Stored data:
···
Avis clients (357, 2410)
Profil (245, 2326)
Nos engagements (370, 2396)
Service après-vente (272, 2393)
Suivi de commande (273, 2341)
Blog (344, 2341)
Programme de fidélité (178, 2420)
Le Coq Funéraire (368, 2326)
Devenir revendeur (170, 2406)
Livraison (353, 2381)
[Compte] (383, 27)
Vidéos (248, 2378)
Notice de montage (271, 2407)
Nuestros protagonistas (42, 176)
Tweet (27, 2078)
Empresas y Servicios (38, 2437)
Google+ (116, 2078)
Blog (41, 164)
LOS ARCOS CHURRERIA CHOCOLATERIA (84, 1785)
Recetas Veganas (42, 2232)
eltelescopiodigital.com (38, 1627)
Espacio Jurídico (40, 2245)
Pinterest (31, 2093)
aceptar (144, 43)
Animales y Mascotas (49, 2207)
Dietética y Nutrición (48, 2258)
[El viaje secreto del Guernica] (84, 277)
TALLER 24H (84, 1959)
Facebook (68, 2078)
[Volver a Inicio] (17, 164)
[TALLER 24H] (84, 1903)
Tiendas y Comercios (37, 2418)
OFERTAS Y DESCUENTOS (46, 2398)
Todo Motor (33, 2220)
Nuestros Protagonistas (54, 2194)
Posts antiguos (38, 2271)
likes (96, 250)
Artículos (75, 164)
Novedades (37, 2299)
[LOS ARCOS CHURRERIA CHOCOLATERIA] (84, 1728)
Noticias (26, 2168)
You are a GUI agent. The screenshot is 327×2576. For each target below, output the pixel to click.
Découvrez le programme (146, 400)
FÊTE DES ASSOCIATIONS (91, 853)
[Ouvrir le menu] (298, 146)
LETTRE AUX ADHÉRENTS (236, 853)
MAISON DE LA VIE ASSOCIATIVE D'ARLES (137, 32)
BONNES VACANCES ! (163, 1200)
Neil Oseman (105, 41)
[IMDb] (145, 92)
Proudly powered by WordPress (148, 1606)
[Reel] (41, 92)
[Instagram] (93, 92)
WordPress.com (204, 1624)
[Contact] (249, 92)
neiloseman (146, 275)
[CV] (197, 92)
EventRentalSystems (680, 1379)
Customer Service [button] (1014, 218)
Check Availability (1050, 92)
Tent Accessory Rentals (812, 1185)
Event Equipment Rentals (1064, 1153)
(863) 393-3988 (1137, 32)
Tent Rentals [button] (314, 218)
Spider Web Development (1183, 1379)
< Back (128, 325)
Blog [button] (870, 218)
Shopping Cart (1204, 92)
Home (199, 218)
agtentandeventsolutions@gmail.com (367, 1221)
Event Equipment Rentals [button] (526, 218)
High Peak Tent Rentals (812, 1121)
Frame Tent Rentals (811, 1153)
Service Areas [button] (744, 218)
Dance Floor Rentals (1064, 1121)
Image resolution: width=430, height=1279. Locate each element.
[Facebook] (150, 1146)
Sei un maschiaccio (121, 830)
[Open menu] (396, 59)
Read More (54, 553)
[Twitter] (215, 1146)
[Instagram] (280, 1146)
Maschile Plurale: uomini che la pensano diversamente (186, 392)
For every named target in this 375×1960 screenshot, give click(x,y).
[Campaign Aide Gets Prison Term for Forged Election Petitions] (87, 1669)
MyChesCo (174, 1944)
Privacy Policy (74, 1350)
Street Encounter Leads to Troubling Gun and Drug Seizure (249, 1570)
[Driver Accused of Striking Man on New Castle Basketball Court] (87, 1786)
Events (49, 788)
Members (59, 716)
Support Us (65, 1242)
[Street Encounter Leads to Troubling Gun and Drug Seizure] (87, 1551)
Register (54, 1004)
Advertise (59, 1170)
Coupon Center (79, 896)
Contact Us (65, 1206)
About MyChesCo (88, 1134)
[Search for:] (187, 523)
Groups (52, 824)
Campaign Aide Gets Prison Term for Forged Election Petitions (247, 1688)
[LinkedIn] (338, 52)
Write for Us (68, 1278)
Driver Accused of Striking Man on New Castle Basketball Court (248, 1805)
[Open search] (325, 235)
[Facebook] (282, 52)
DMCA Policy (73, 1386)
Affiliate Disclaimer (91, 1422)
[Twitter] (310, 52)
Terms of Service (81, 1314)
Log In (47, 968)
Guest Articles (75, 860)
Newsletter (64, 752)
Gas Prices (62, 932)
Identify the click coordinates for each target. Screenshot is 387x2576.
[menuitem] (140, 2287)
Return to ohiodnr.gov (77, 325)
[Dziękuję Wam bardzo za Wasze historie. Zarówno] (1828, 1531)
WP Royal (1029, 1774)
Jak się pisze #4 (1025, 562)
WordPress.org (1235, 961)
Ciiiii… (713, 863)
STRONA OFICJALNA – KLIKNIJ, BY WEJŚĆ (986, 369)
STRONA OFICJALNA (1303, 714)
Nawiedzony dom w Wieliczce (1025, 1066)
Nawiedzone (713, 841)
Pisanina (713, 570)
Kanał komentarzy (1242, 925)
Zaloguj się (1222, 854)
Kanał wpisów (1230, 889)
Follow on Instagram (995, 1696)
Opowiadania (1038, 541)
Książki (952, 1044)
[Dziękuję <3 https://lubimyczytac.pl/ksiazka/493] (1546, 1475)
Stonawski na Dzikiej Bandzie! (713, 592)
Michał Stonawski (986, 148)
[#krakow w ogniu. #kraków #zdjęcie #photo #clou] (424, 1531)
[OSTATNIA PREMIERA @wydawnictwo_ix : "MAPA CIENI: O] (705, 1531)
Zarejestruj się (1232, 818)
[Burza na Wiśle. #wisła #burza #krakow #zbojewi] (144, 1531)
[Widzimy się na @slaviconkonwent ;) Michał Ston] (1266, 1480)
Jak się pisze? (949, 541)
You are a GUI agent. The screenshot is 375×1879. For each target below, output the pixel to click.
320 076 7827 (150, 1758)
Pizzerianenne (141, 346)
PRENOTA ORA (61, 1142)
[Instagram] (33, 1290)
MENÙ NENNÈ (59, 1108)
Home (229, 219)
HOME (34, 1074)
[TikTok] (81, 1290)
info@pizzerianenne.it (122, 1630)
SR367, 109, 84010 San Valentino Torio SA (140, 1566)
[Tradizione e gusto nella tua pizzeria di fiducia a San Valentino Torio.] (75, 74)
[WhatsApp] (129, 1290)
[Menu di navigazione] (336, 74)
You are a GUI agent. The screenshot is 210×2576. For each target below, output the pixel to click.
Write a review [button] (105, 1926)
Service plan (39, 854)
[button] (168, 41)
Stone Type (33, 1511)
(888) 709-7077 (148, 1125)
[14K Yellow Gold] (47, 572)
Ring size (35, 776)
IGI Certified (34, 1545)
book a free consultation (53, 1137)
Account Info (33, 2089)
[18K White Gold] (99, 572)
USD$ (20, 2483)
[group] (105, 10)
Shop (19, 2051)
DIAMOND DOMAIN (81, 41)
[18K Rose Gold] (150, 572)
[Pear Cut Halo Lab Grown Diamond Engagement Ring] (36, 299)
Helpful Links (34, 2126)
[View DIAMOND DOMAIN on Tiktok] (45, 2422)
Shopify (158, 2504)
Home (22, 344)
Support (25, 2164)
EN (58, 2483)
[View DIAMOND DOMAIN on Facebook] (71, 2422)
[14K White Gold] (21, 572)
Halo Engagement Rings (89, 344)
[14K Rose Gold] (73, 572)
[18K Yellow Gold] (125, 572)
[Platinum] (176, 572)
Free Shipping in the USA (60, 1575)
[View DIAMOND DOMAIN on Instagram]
···
[TO DO]: In the data above, which lines lie between the line with "[WhatsApp] (129, 1290)" and the line with "[18K Yellow Gold] (125, 572)", inclusive? Print those lines exactly and nothing else.

[TASK ANSWER]:
[WhatsApp] (129, 1290)
[Menu di navigazione] (336, 74)
You are a GUI agent. The screenshot is 210×2576. For each target below, output the pixel to click.
Write a review [button] (105, 1926)
Service plan (39, 854)
[button] (168, 41)
Stone Type (33, 1511)
(888) 709-7077 (148, 1125)
[14K Yellow Gold] (47, 572)
Ring size (35, 776)
IGI Certified (34, 1545)
book a free consultation (53, 1137)
Account Info (33, 2089)
[18K White Gold] (99, 572)
USD$ (20, 2483)
[group] (105, 10)
Shop (19, 2051)
DIAMOND DOMAIN (81, 41)
[18K Rose Gold] (150, 572)
[Pear Cut Halo Lab Grown Diamond Engagement Ring] (36, 299)
Helpful Links (34, 2126)
[View DIAMOND DOMAIN on Tiktok] (45, 2422)
Shopify (158, 2504)
Home (22, 344)
Support (25, 2164)
EN (58, 2483)
[View DIAMOND DOMAIN on Facebook] (71, 2422)
[14K White Gold] (21, 572)
Halo Engagement Rings (89, 344)
[14K Rose Gold] (73, 572)
[18K Yellow Gold] (125, 572)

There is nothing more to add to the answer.